Сейчас я гораздо больше я. У меня ощущение, что я очень устаю. Но я понимаю, что это время дает мне гораздо больше, чем многие годы до. Во-первых, каждый день помогает оценить и выстроить себя. Одно дело, когда что-то случилось ты переосмыслил, жизнь закрутилась, и все это стирается — забыл и живешь дальше. А в детском хосписе каждый день что-то ценное, иначе оценивается, и создается стойкий каркас ценности. Во-вторых, определенные крошечные испытания, которые тебя не ломают, но знакомят с собой. Когда все мягкое обтекаемое, ты одна. А себя ты узнаешь большей частью в сложных ситуациях. Свои пределы. Когда кажется что все- больше не могу… А оказывается, что столько сил, энергии и идей. В определенный момент все открывается, рождается.
В какой-то момент у меня было ощущение, что в обычной жизни можно все, все что захочешь. Ну разве что с гравитацией придется смириться. Что было страшно, что — нет. Все это кажется теперь неважным.
Детский хоспис – это яркие бабочки. Цветные, легкие. Без боли, с надеждой. Они улетают туда, где хорошо. Отпустил — и не жалко.

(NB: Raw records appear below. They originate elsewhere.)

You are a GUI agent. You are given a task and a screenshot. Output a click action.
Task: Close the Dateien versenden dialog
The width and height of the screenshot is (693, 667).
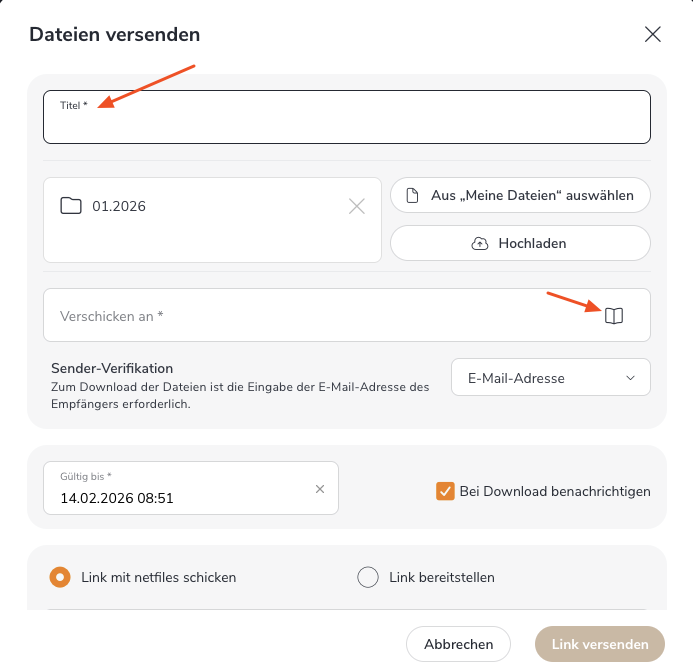(x=653, y=34)
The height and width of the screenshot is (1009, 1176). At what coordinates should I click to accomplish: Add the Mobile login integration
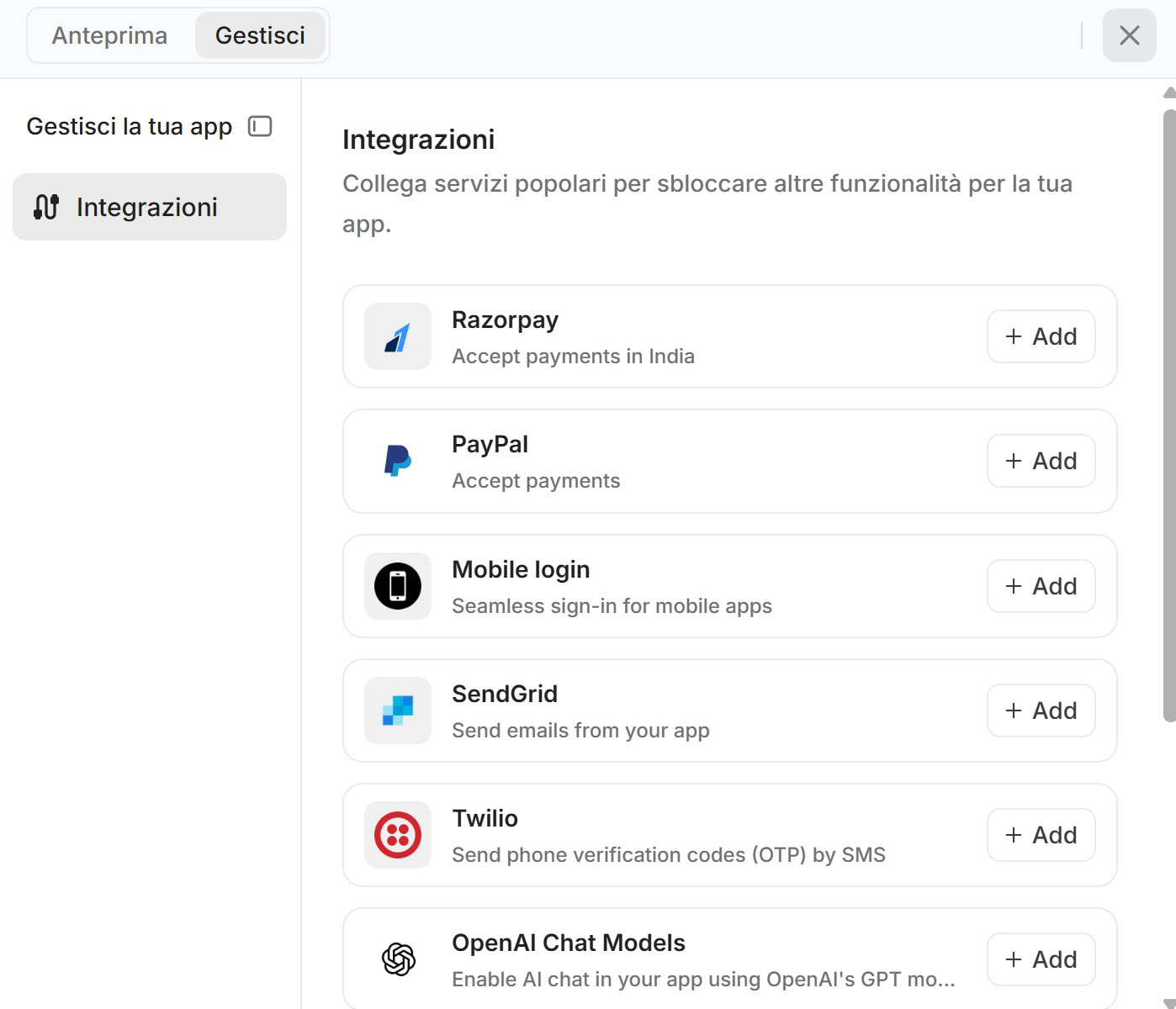click(x=1041, y=586)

Болезнь детей – это сбой программы. Болеющие дети –это когда что-то сломалось и разбилось. Когда страшно, и понимаешь что уже нельзя склеить. У верующих есть, у кого спросить и получить ответ. Я верю, но понимаю, что вряд ли ответ на этот вопрос придет. Поэтому я скорее не пытаюсь искать «почему», а ищу, что я могу сделать сейчас.

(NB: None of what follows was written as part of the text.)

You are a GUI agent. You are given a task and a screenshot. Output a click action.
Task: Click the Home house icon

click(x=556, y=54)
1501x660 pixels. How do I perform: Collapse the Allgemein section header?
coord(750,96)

Что я говорю родителям наших детей? Если непростые разговоры возникают, я всегда говорю, что жизнь одна. И одна у ребенка. И нужно этим воспользоваться и прожить эту жизнь именно так – по максимуму.

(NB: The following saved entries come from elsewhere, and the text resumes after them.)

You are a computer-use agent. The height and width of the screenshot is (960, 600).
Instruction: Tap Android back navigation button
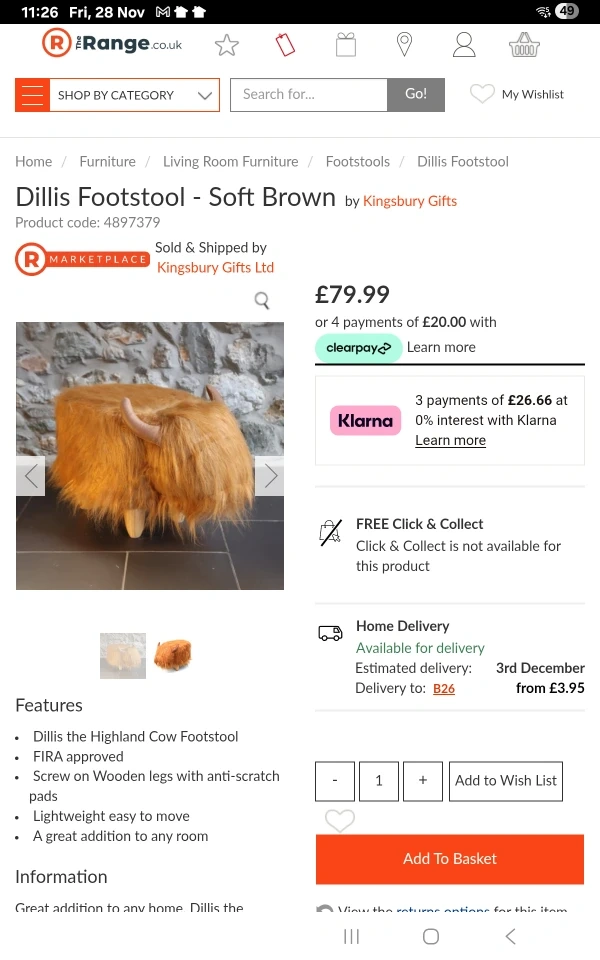tap(510, 936)
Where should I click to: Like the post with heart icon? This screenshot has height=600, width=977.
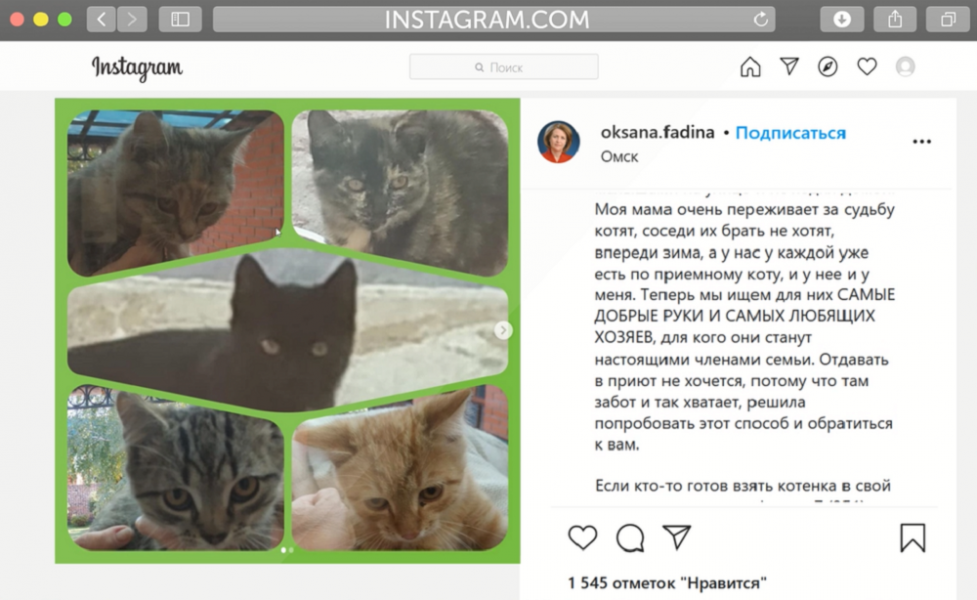pyautogui.click(x=583, y=538)
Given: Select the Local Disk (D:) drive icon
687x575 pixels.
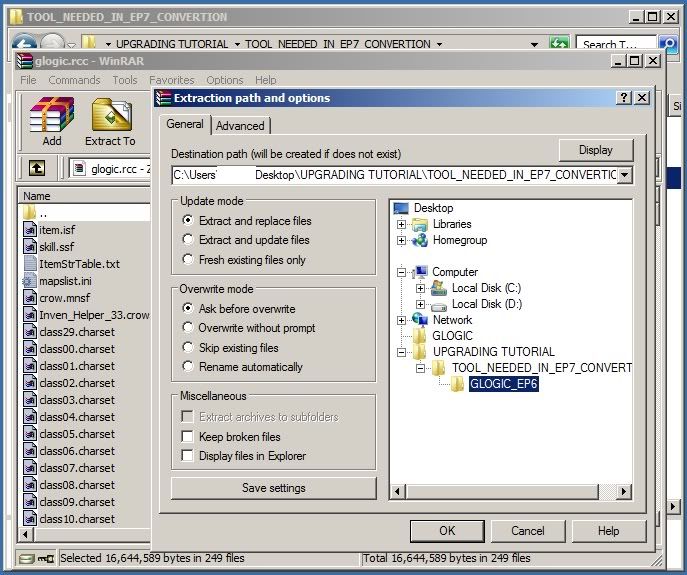Looking at the screenshot, I should click(438, 304).
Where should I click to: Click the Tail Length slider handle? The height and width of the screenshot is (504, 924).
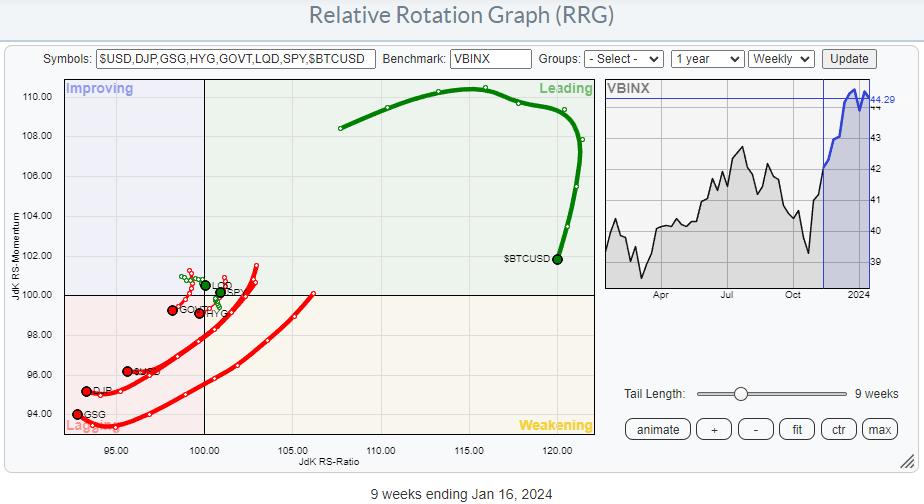point(741,394)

В рутине ты теряешь происходящее. После сложной ситуации звонит мама и говорит, что первая мысль «надо позвонить Юле. Потом что у нее есть ощущение, что человек, который тебя понимает, рядом. Который, так же как и ты, может вызвать «скорую помощь». Но в кризис тебе этот человек нужен. Это важно. Мамы иногда звонят просто так. И сами рассказывают. «Когда ты к нам приедешь, я тебе покажу». И это очень ценно.
Я рисую. Рисунки – отражение, они похожи на меня. Это графика либо акварель. Не люблю масло и гуашь – шершавая и противная. И порой бывает, что я рисую либо когда очень хорошо, либо когда плохо, либо когда тупик. Тогда пастель. Отрисовал и выкинул. Цвет и движения. Пока ты рисуешь даже круг, ты структурируешь мысли, даешь эмоциональный выплеск. А после я рву на мелкие кусочки и отпускает.
На себя нужно не очень много. Несмотря на то, что у тебя не так много времени на себя эмоциональная наполненность все компенсирует. Но иногда нужен день тишины только для себя.
Да, есть смутное завтра, но есть веселое здесь и сейчас. Я люблю «тусить»», когда вместе с нами подопечные дети. Общение с семьями для меня важно. Счастье, когда ты видишь, что можно жить такой жизнью, и это тоже жизнь. Сложное – когда тебе звонят после 10 вечера. Внутри все сжимается, не знаешь, что там. Потому что в большинстве случаев – это форс-мажор, и на том конце телефона страх.
Мамам не всегда нужна холодная объективность. Им нужна поддержка.